Central social studies teacher has big beard, larger LEGO sets

Humans of Central: Michael Wilson


Courtesy of Michael Wilson

Naperville Central teacher Michael Wilson has amassed a large collection of Legos .

Stella Williams, Staff Writer

“I got some LEGO sets as a kid, and I really enjoyed them when I was younger and then during COVID. [In between my childhood and the pandemic,] I took a 30 year hiatus. I bought the “Home Alone” set because it’s one of my favorite movies and [from doing that LEGO set], I remembered how much I love LEGOs. So I’ve been doing it pretty steady now for two years.

I really, really enjoyed doing the medieval castle. I have two different roller coaster sets that were a lot of fun. I really enjoy cars and motorcycles. [They] are always fun too.

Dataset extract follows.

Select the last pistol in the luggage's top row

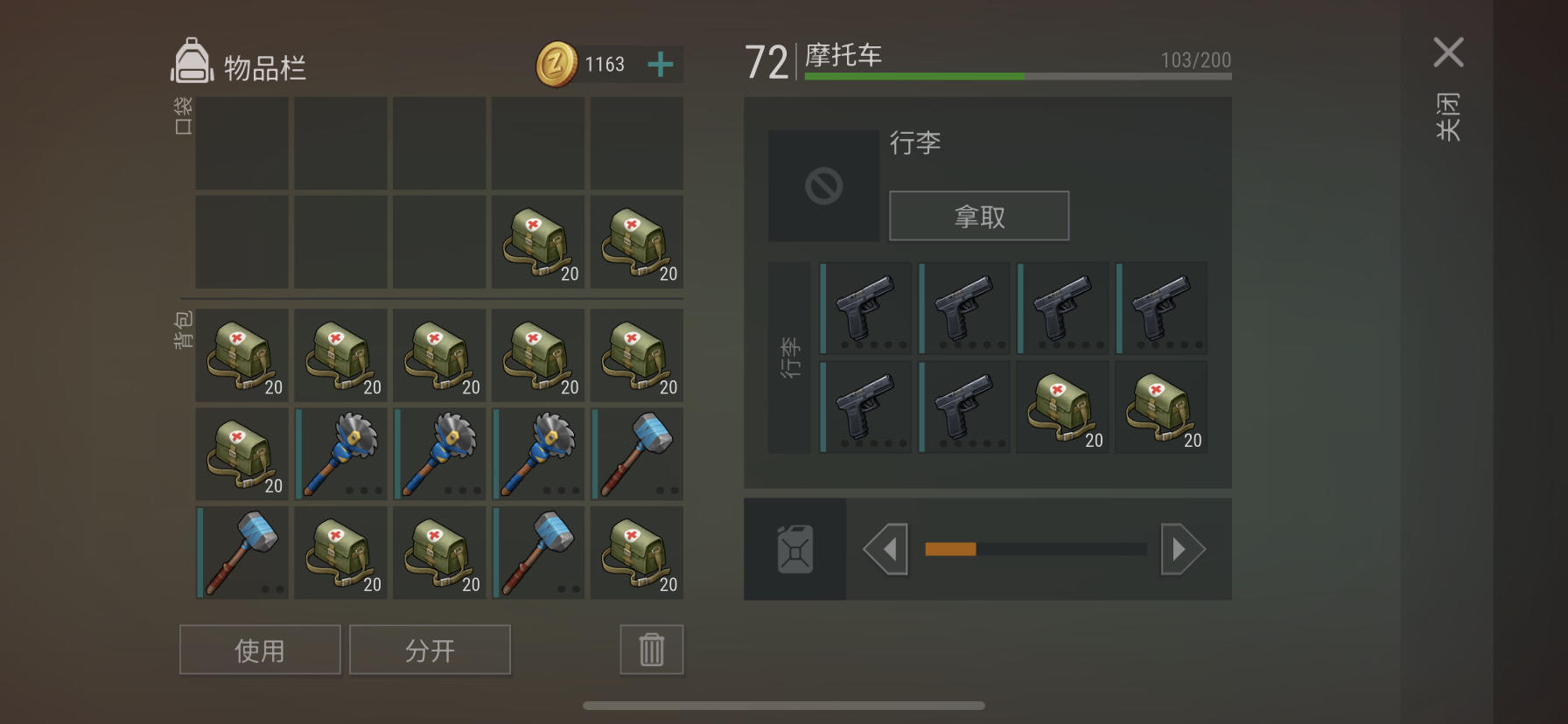(1161, 308)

I have quite a few of those.  I’d say my favorite ones to do are the actual buildings. They’re called the “Icons line,”.  Those ones I think have the most detail and they tend to take longer.I like to build sets that take a longer amount of time because it’s more rewarding to me. 

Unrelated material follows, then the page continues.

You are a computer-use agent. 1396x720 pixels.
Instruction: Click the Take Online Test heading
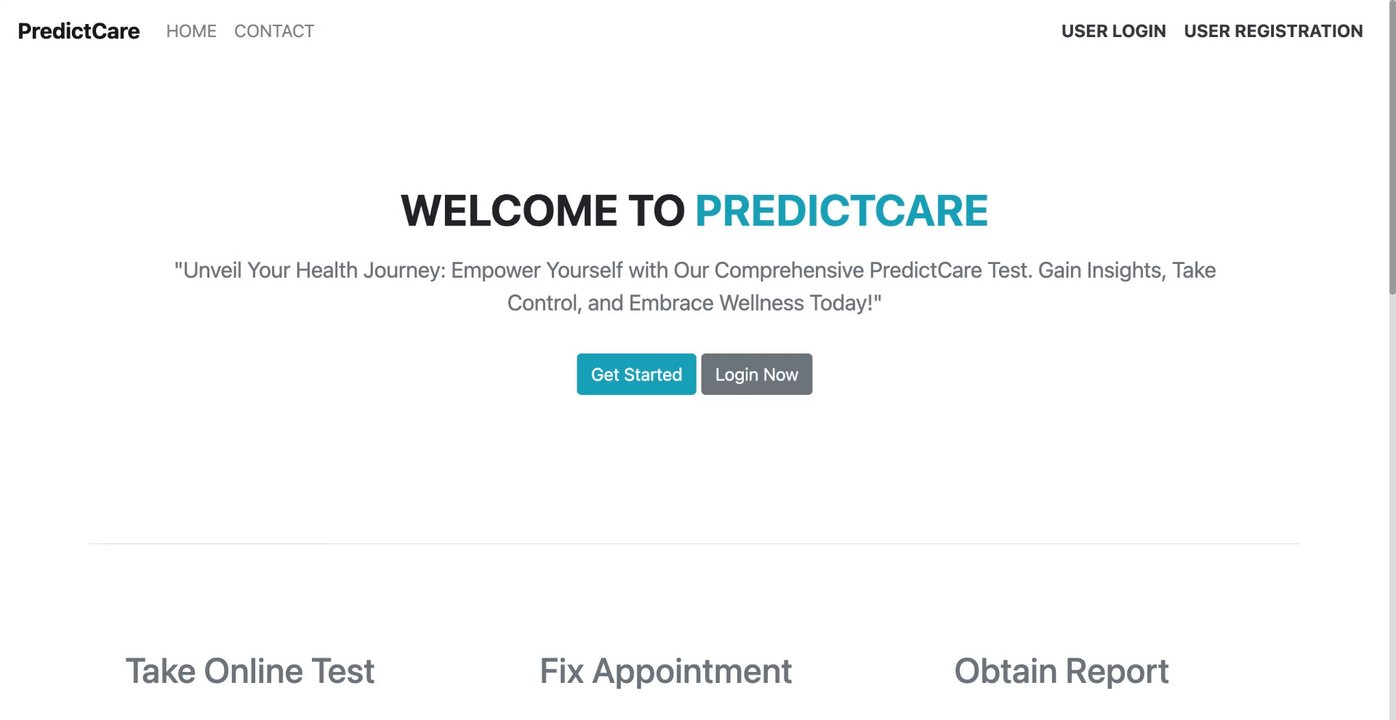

I bought this really expensive piece of furniture with the help of a friend that has display units on the sides and you have a TV in the center. Then I started building floating shelves in [the] room to display them,but I’ve since run out of space. [For my Christmas gift,] my dad is converting the closet in the room where the LEGOs are into a custom display center for all the LEGOs that don’t fit in display shelves now.

I would say I average doing probably one [set] every two weeks, so I’d say anywhere from 25 to 30 [sets] per year, especially because I’m only doing the bigger sets.

I would say the sets I buy are anywhere from $200 to $500 each. I coach basketball at Naperville Central, [and] I would say every dollar that I make for coaching basketball is spent on LEGOs in a given year. 

The most interesting thing [is] I’ll post some of my, LEGOs sets on Twitter, and then there’s this huge LEGO community out there that will talk to you and they’ll share their sets that they’ve made. When I go to the LEGO store in Schaumburg because they have a big selection. [When I’m there,] I always meet other people like me that are shopping around for sets they don’t have but also collect them. It’s interesting because none of them are like me, I never meet other teachers. It’s interesting because all the people have very different personal lives, but the one common theme they have is this obsession with LEGOs.”